The probe touched down with a soft mechanical thud transmitted through sensors rather than air.
SELENE LANDED
Surface stability acceptable
External temperature: 41.3°C
Atmospheric pressure: 0.91 Earth standard
Toxicity: manageable with filtration
Radiation: low
Manageable. Acceptable. Low.
Kepler-186f continued to offer just enough hospitality to make refusal look irrational.
“Deploy mast,” Dara said.
The camera lifted three meters above the probe body. The horizon steadied.
Glass stretched in all directions, gold and white and faintly blue where depths swallowed color. The surface beneath Selene was transparent enough to see a boulevard directly below, its edges lined with narrow columns. Between the columns, dark openings gaped into interiors untouched by sun for epochs. In one building, a staircase climbed toward a doorway that had never reached the surface. The stairs were too broad for humans and too shallow, built for a gait Mara could not imagine.
“No movement,” Sayeed said.
“No heat signatures above microbial threshold,” Dara added.
Captain Ro did not look relieved. “Begin subsurface scan.”
A pulse of green moved across the lidar feed. The buried plaza bloomed in wireframe. Structures clarified, edges gleaming. Then the scan hit something at the center of the plaza and scattered.
“What was that?” Mara asked.
Dara frowned. “Reflective anomaly. Recalibrating.”
Another pulse. Another scatter.
In the center of the plaza beneath the glass, something absorbed the scan and returned it wrong.
“Magnify,” Captain Ro said.
The camera angled downward.
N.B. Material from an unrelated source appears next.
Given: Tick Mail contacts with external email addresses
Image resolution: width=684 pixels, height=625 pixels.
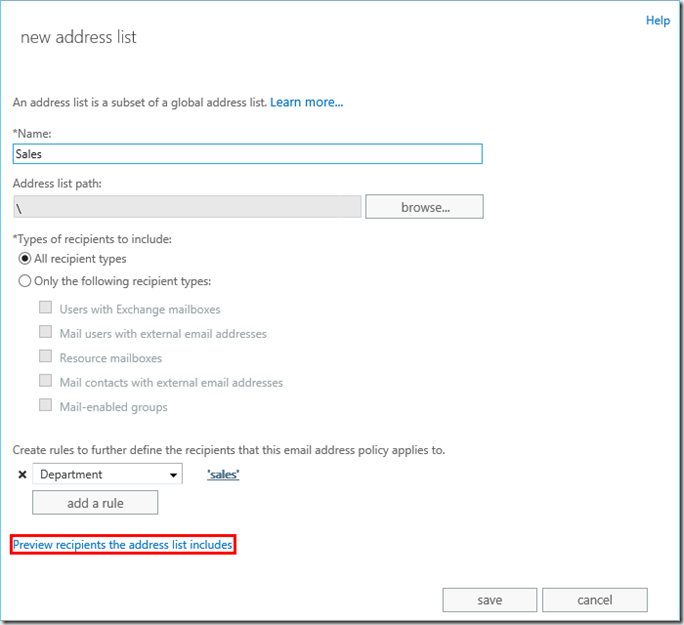Looking at the screenshot, I should point(45,382).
At first Mara saw only distortion: trapped bubbles, stress fractures, the shimmer of light traveling through imperfect layers. Then the image stabilized.
There was a spiral on the plaza floor.
It began near the base of a broken obelisk and curled outward in three widening turns. It was pale against the dark stone beneath, each segment slender and irregular.
Mara’s mind refused the shape for one merciful second.
Then the resolution sharpened.
Bones.
Human bones.
The observation tier became soundless in a way that had nothing to do with acoustics. Mara saw femurs laid end to end, ribs fanned like delicate commas, vertebrae threaded into curving lines. Skulls marked intervals along the spiral, all facing inward toward the center. Some were whole. Some had collapsed under pressure or time. Jawbones opened in silent astonishment. Empty eye sockets stared upward through the glass at the probe that had found them.
There were dozens of skeletons. Perhaps hundreds. Arranged with care. With ceremony.